What they fail to mention here is that science contradicts Scotty’s articles. His little story about running over the dogs is impossible because the vehicle can’t actually do what Scotty claimed it was doing.

Scott Beauchamp is currently a 23-year-old soldier in Iraq who, for the past 15 days, has been prevented by the military from communicating with the outside world, aside from three brief and closely monitored phone calls to family members. Our investigation has not thus far uncovered factual evidence (aside from one key detail) to discount his personal dispatches. And we cannot simply dismiss the corroborating accounts of the five soldiers with whom we spoke.

You complain about anonymous sources in one paragraph, and then quote them as fact in another. Now I see the light.

Part of our integrity as journalists includes standing by a writer who has been accused of wrongdoing and who is not able to defend himself. But we also want to reassure our readers that our obligations to our writer would never trump our commitment to the truth. We once again invite the Army to make public Beauchamp’s statements and the details of its investigation–and we ask the Army to let us (or any other media outlet, for that matter) speak to Beauchamp. Unless and until these things happen, we cannot fairly assess any of these reports about Beauchamp–and therefore have no reason to change our own assessment of Beauchamp’s work. If the truth ends up reflecting poorly on our judgment, we will accept responsibility for that. But we also refuse to rush to judgment on our writer or ourselves.

Scotty is not being prevented from calling you. He has simply chosen not to do so. The Army cannot prevent him from contacting you unless they confine him. So unless he is in the brig, you are lying again. Unless they have actually locked him up, he will have access to phones and computers. If what you say about talking to 5 soldiers in his unit is true, then you could easily contact one of them and ask if he has been confined. You are aware that you can do this because you wrote this update 3 days ago and it took me all of 1 minute to come up with this brilliant idea of going back to your own sources to get information. The fact that you have not attempted to do so is further evidence that you are lying.

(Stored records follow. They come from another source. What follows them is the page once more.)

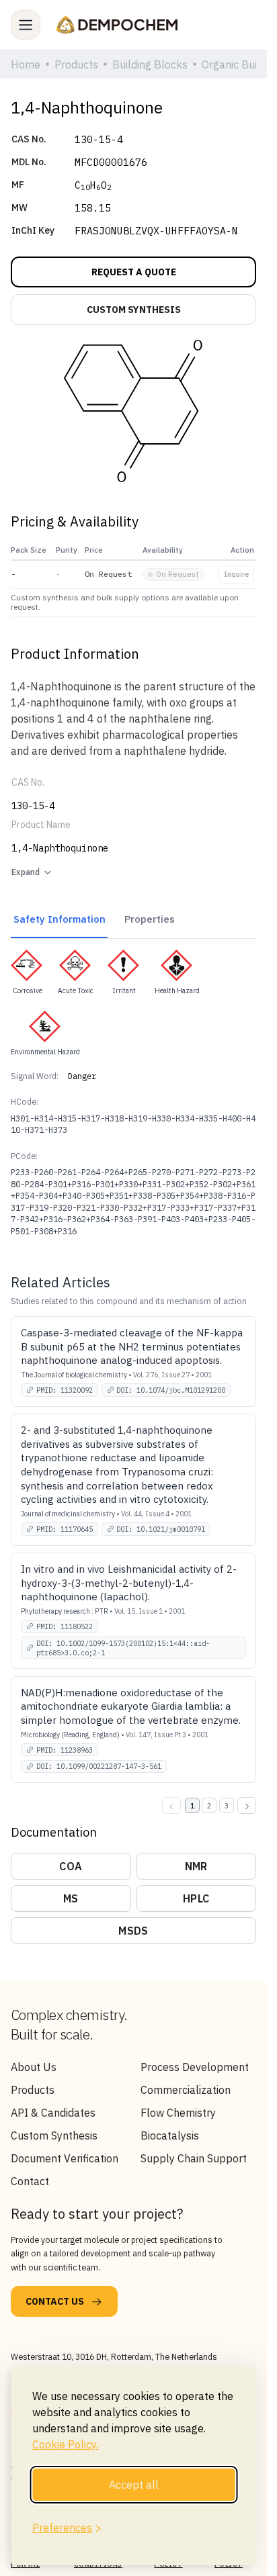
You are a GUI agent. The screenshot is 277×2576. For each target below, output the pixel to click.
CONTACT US (55, 2301)
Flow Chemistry (178, 2112)
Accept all (134, 2484)
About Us (33, 2067)
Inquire (236, 574)
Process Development (195, 2067)
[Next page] (246, 1805)
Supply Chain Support (194, 2158)
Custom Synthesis (54, 2135)
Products (32, 2090)
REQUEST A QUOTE (133, 272)
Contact (30, 2181)
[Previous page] (171, 1805)
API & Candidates (53, 2112)
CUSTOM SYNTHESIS (134, 310)
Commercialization (186, 2090)
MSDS (133, 1930)
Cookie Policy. (65, 2444)
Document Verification (64, 2158)
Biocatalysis (170, 2135)
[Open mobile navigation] (25, 25)
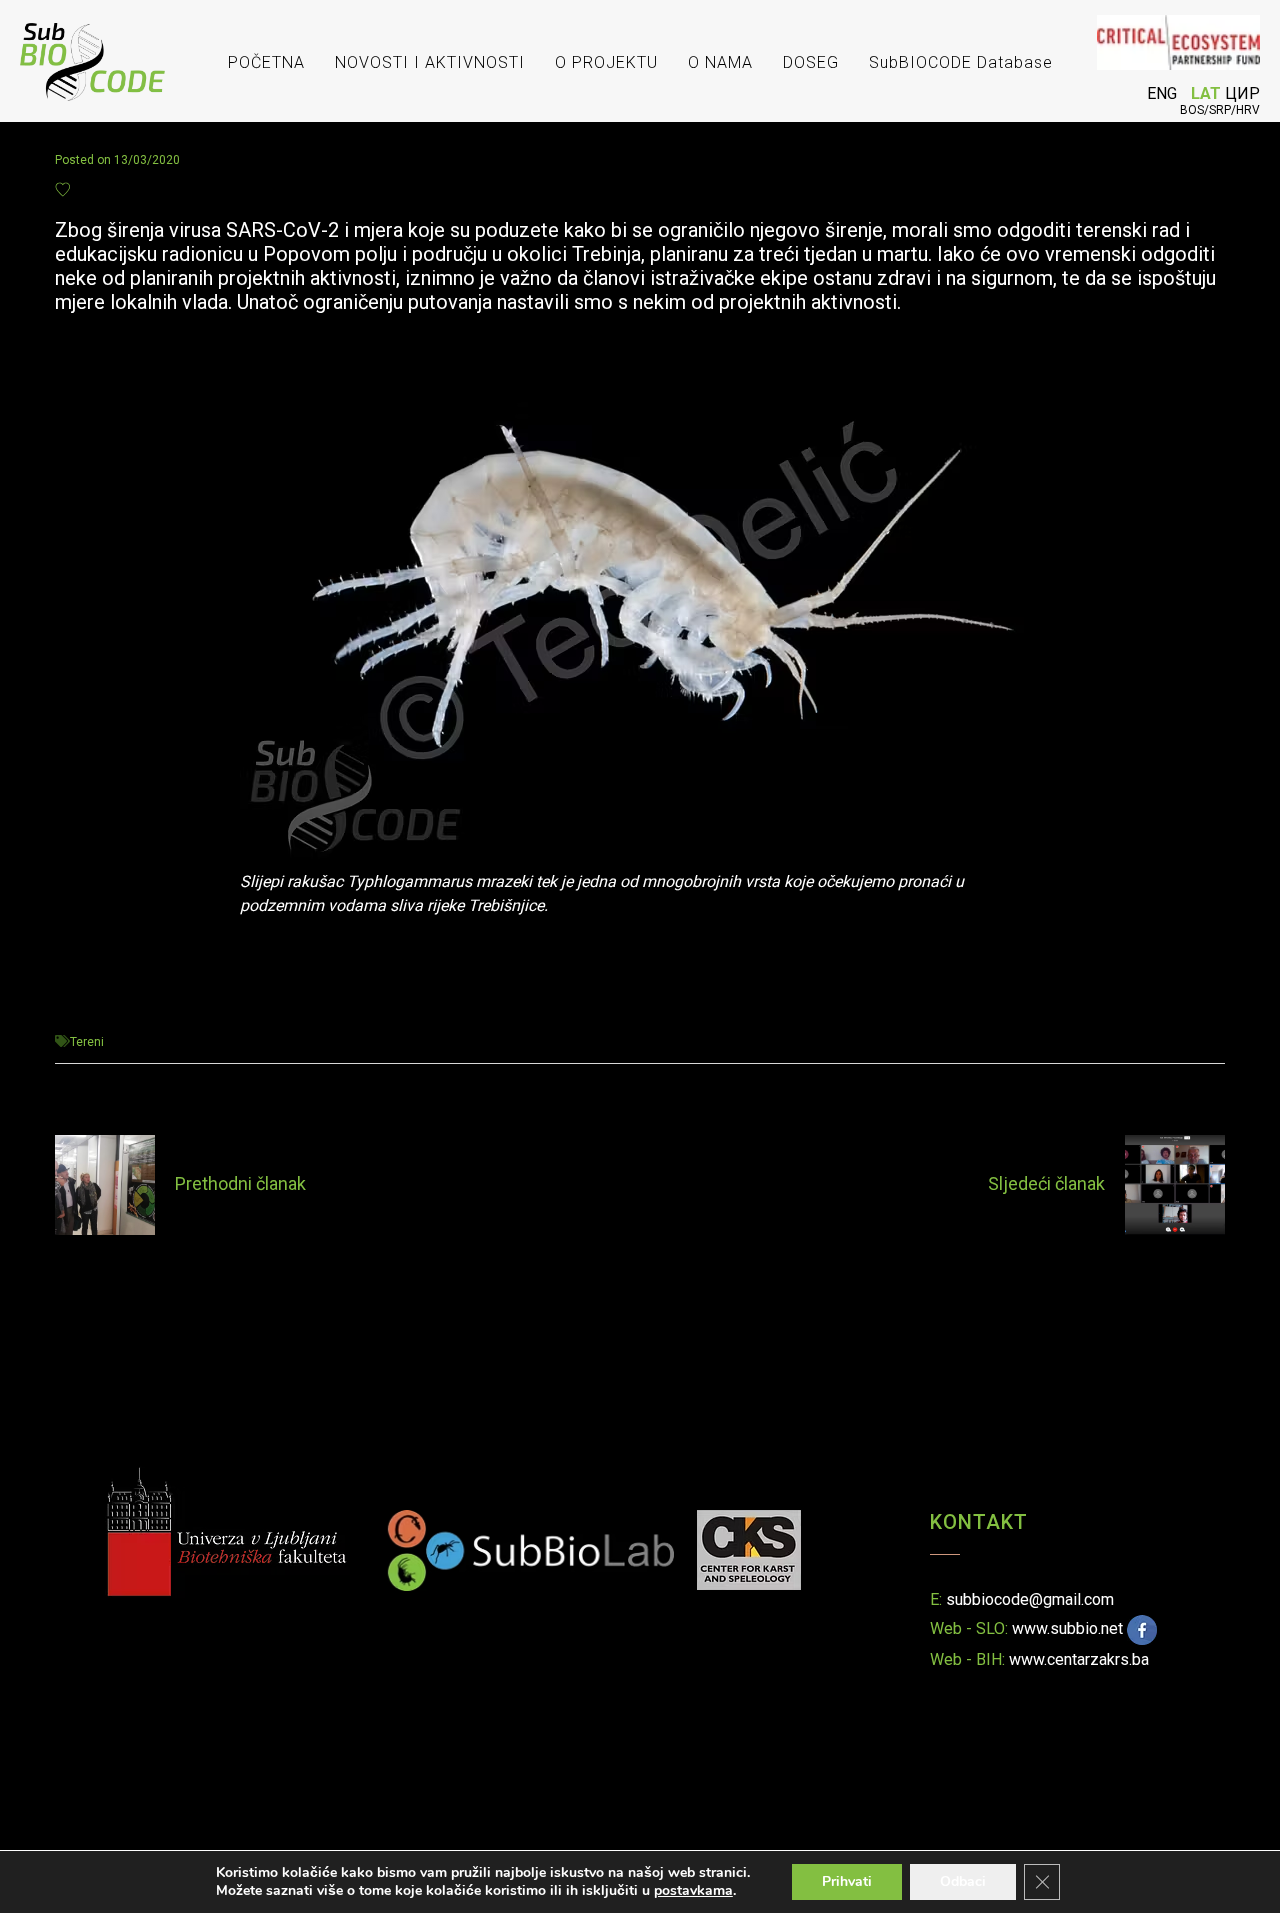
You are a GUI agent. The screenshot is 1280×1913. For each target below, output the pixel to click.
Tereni (87, 1042)
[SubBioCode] (92, 45)
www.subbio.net (1067, 1628)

Just so you are aware, you are lying about the US Army in a time of war. You are in fact hurling false allegations about their conduct in this war. Some might call that obstruction.

Some Related Articles.

Beauchamp Less Of A Human Being? By Matt Sanchez

Army Says Soldier’s Articles for Magazine Were False

Beauchamp Chronicles: Keeping the vacationing New Republic editors up to date

When Hidden Experts Are Found

One Response to “TNR Continues to Lie about the Army”

  1. The New Republic was doing this, with much more mild topics, last year.

    Just google on “fairbanksing Big Shame in a Small World”, “Eve Fairbanks hybrid my ass” and “stupid racist reporter tricks”.

    One of their writers moved up from reporter/researcher to Assistant Editor by fabricating quotes, attempting to bait people, failing to disclose to people that she was interviewing them for publication and just flat lieing.

    For a good example of the last one “fairbanksing Big Shame in a Small World” is a great example where a TNR Assistant Editor, while writing for The Examiner, took a New York Times story about victims and turned them into monstors, of sort. You might be able to find some similarities between that style and what happened in these stories too.